WHAT YOU SHOULD DO => Within the entries below, the lines from the one with "For every named target in this 1775×2072" through the one with "Dutycall® Poche fourre-tout..." are to be set down exactly, both ends kept.

TASK MATERIAL =>
+ + +

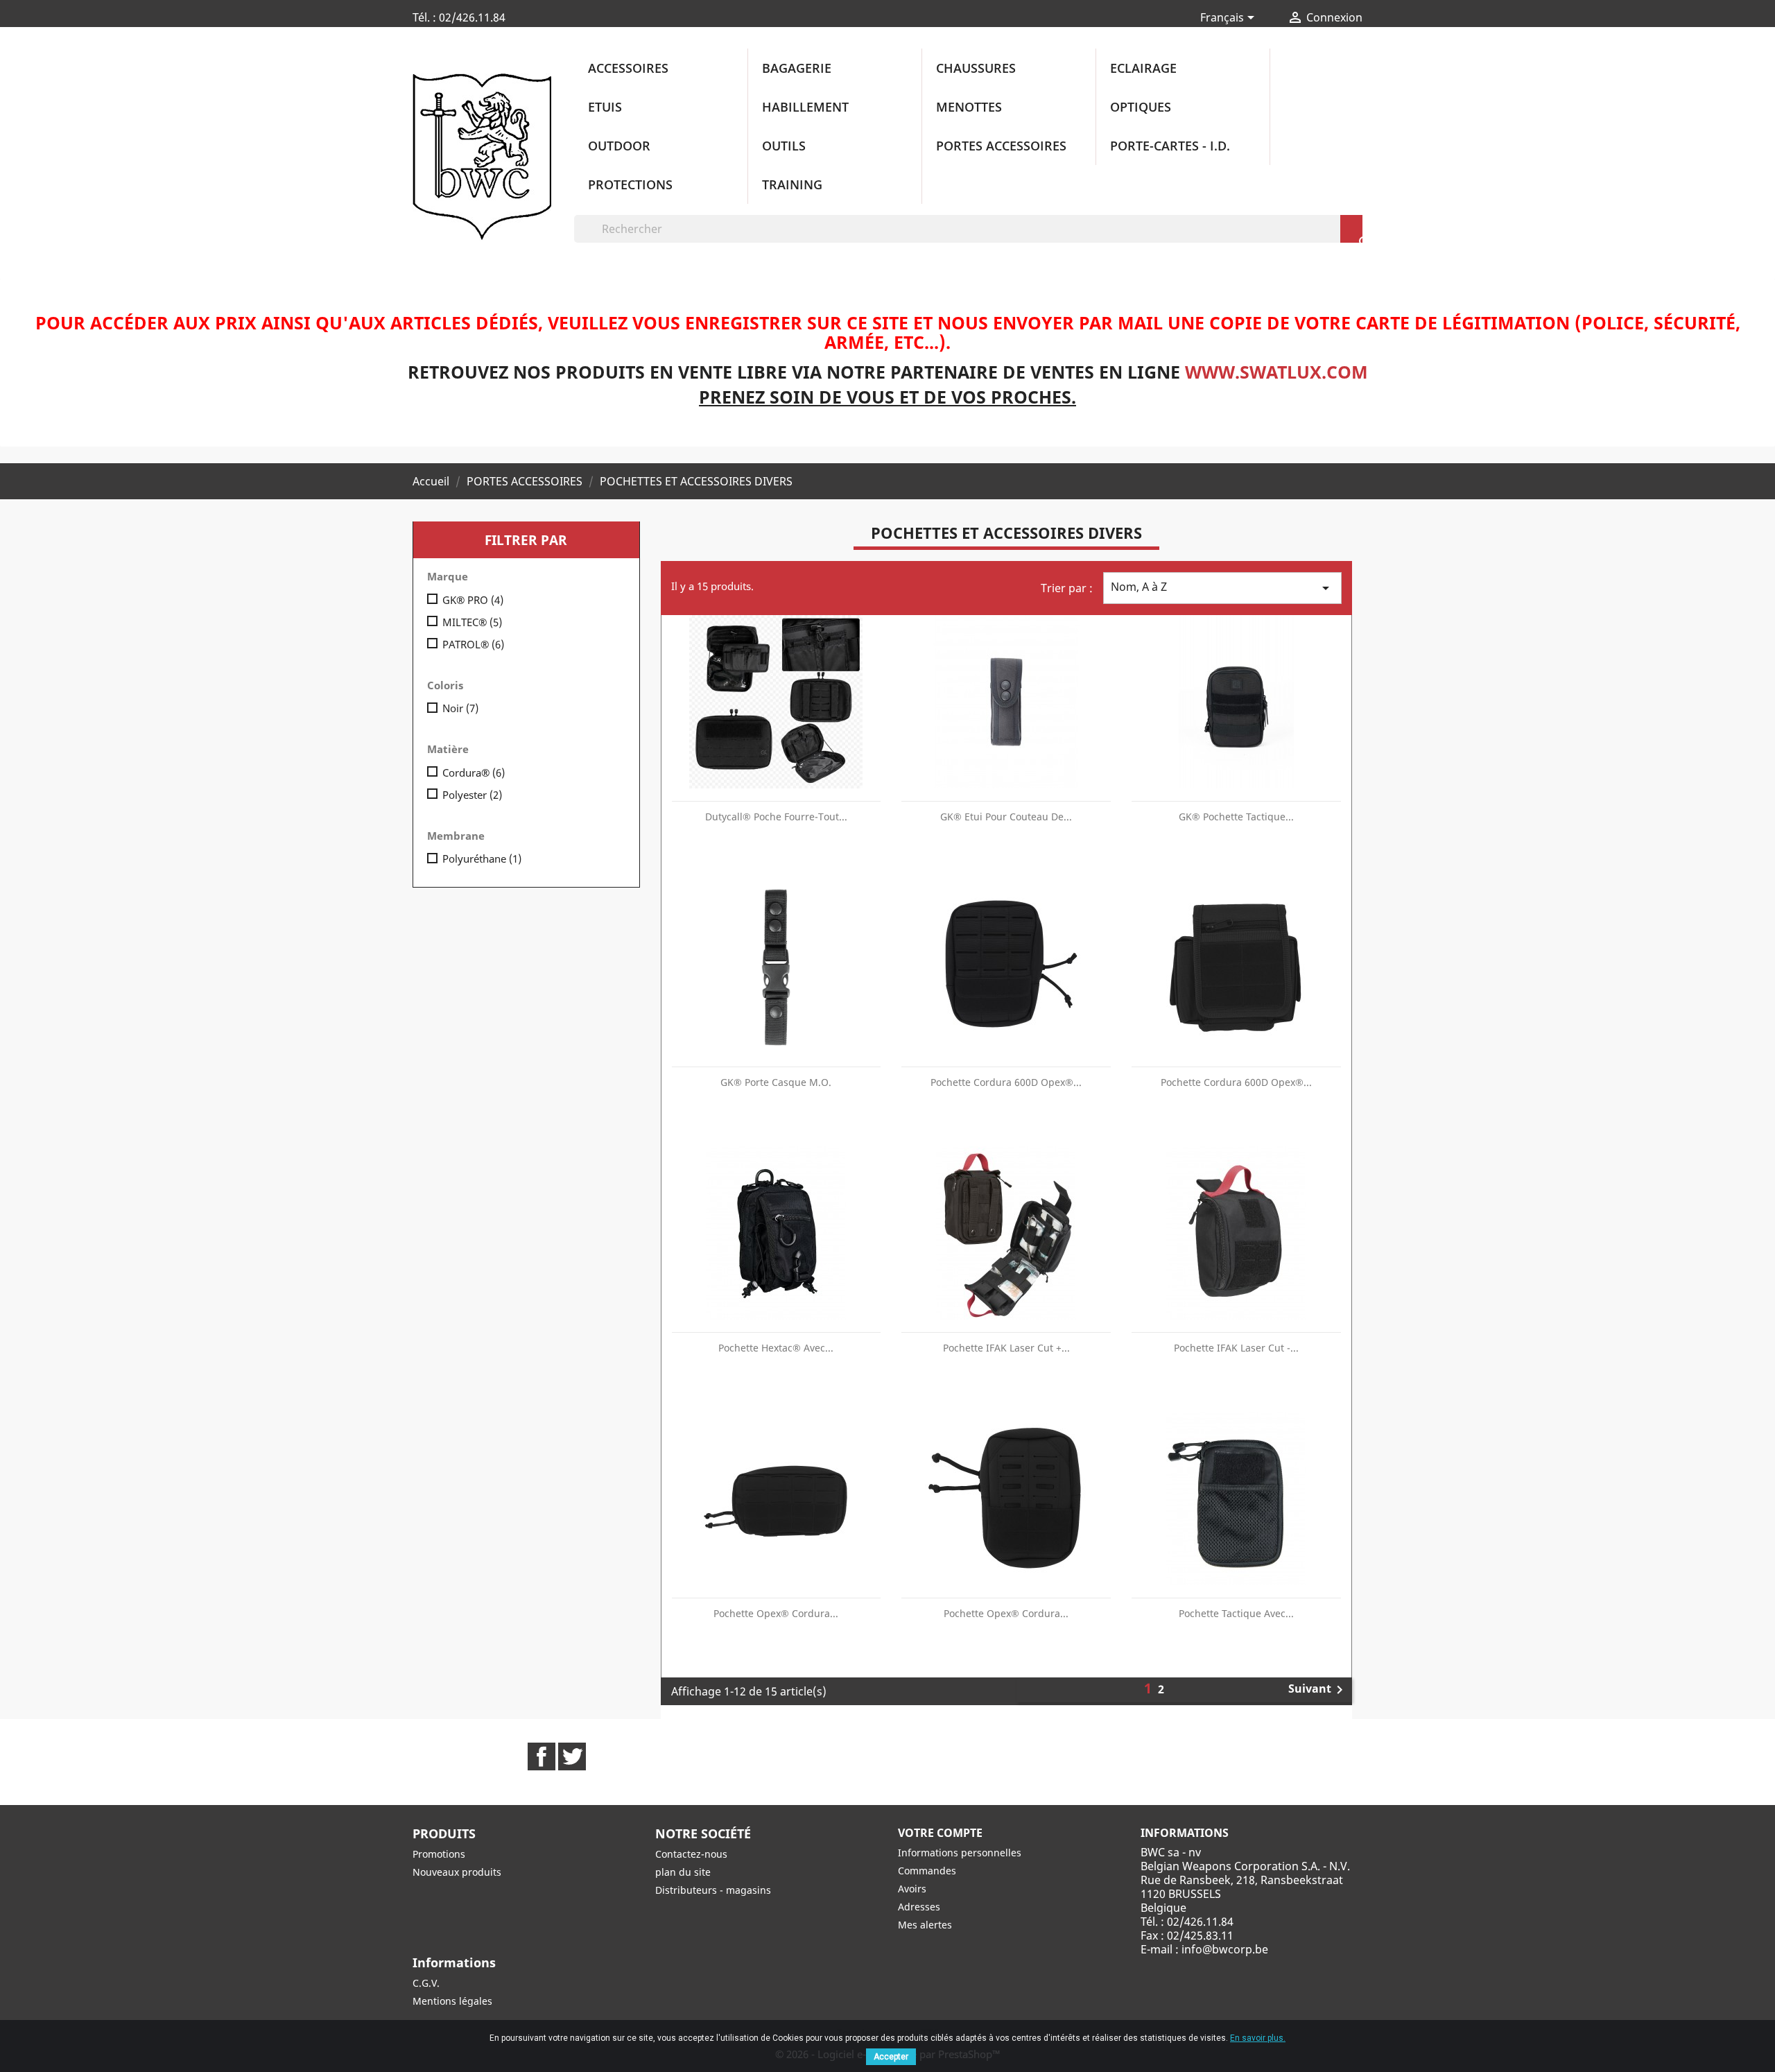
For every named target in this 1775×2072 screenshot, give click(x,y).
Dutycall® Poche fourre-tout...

+ + +

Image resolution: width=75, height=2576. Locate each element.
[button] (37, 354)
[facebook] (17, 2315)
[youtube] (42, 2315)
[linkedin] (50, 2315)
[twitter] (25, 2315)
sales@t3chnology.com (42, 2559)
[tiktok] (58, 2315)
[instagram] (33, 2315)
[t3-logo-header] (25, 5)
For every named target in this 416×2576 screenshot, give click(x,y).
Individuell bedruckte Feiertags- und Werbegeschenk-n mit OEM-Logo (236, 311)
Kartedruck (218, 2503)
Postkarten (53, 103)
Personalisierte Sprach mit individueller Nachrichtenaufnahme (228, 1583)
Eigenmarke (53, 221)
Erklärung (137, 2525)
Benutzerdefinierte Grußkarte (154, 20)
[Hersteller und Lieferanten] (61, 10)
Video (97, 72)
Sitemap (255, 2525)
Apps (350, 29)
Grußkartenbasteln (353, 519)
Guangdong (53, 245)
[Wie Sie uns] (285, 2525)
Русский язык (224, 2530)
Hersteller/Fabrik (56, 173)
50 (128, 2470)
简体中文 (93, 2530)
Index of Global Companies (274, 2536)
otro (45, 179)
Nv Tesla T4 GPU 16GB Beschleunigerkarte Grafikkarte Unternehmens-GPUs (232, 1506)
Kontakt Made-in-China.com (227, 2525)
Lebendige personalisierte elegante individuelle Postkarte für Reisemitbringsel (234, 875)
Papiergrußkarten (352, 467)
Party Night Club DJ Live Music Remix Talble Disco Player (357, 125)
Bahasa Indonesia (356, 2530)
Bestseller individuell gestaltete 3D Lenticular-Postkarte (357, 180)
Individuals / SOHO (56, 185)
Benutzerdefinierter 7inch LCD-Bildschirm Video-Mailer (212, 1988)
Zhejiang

+ + +

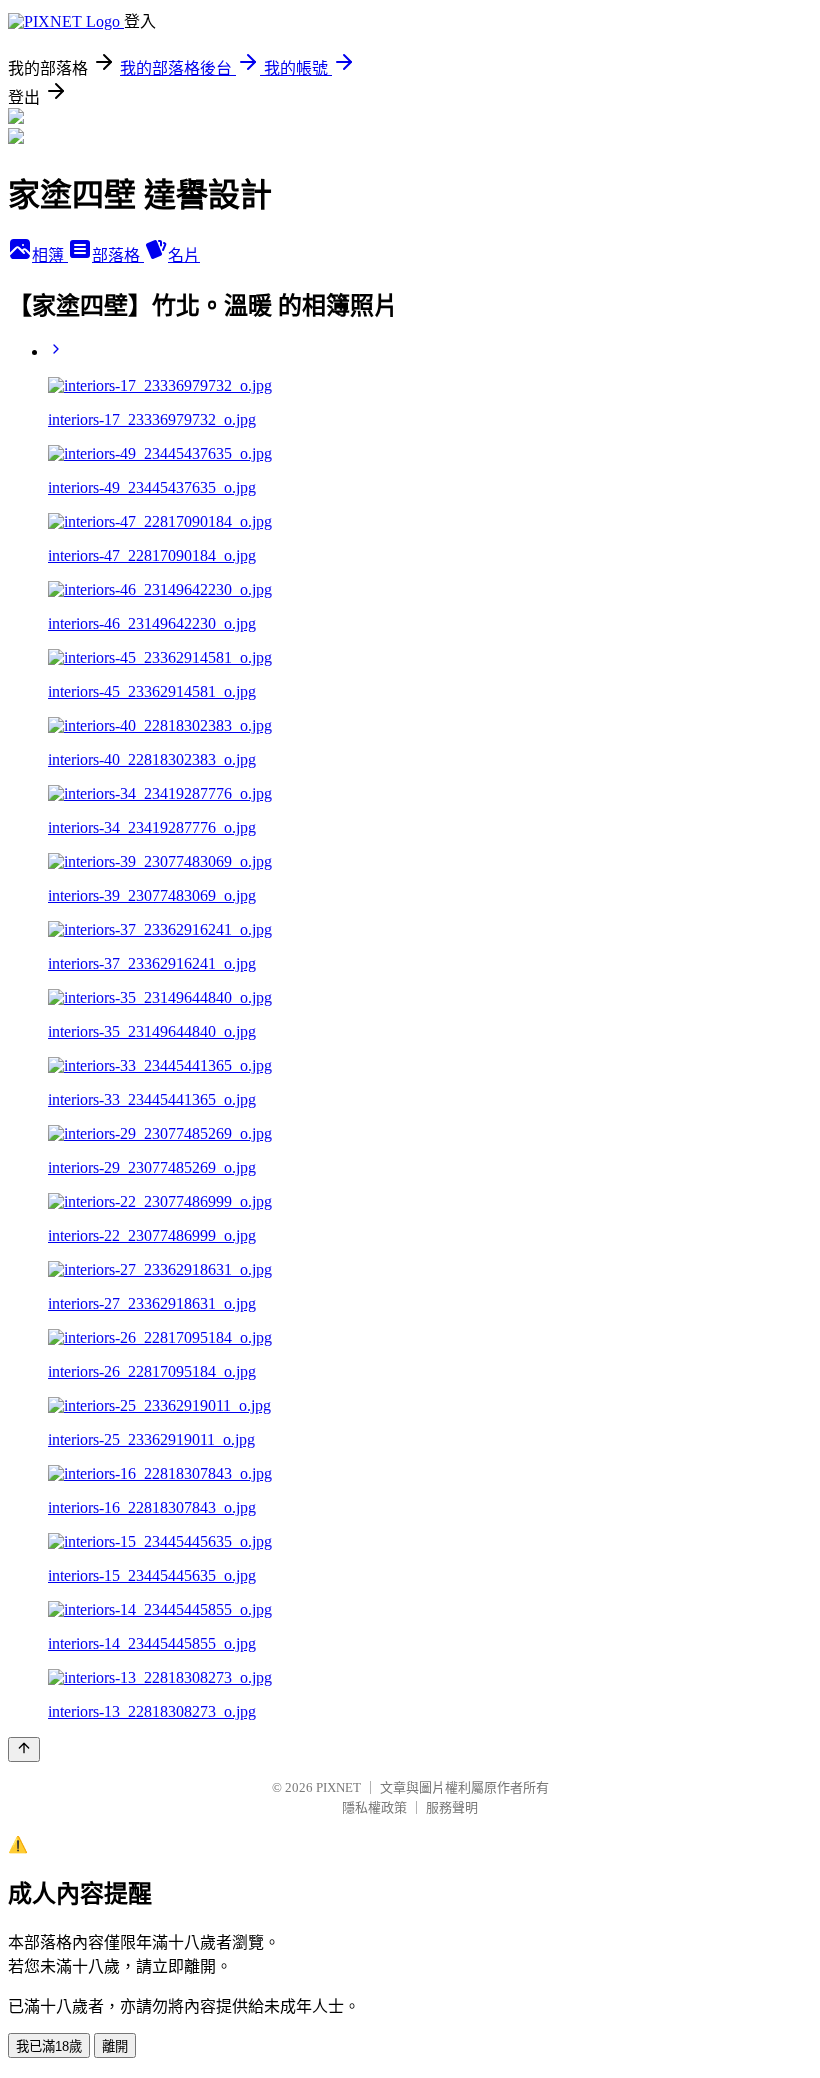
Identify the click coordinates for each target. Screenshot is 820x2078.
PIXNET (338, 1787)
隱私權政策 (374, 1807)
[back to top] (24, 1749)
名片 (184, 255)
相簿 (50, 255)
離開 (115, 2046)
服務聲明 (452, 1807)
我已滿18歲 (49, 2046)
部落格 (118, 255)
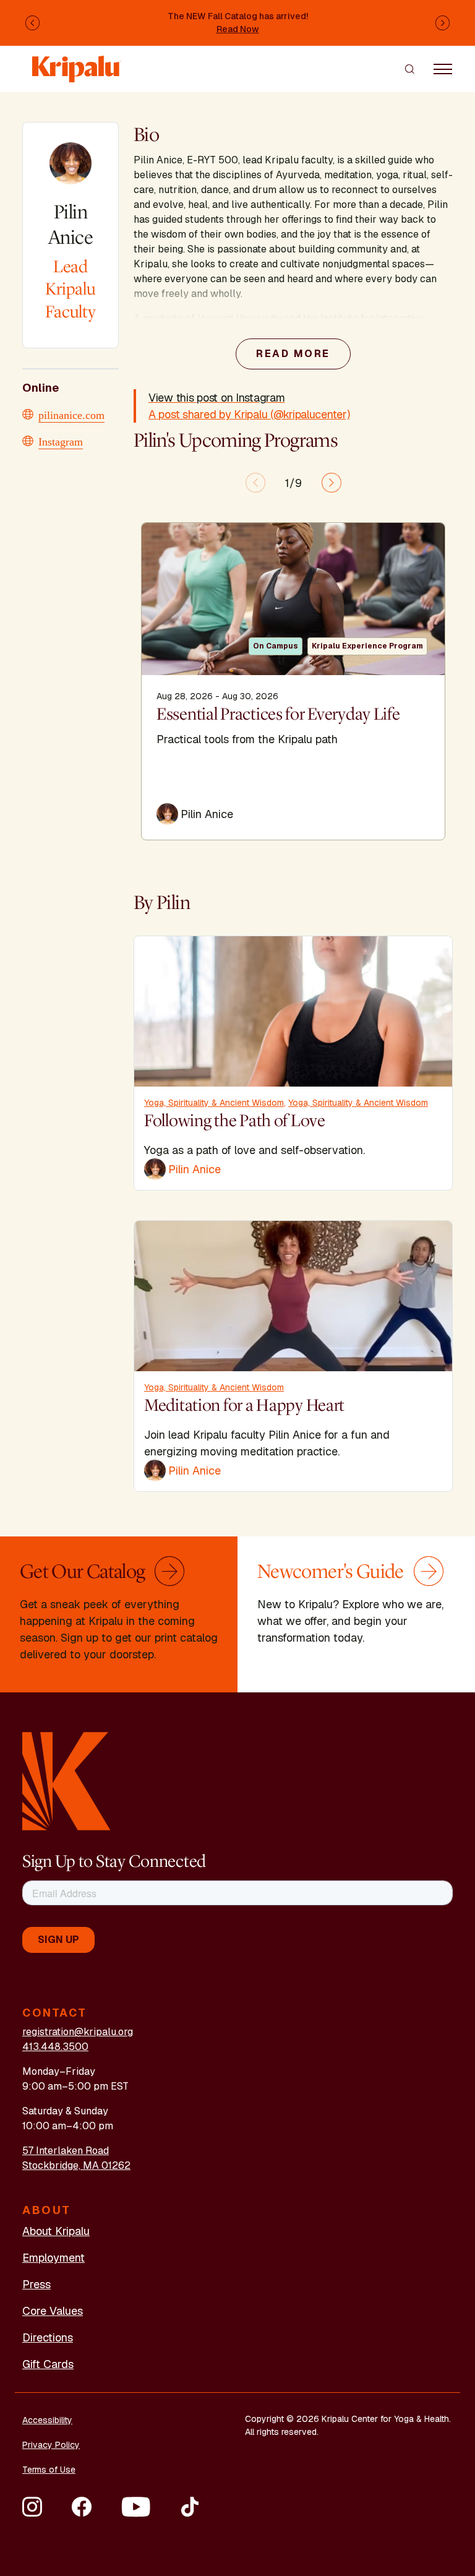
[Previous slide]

+ + +

RESPONSE =>
For every named target in this 1775×2072 screenshot, give click(x,y).
Dutycall® Poche fourre-tout...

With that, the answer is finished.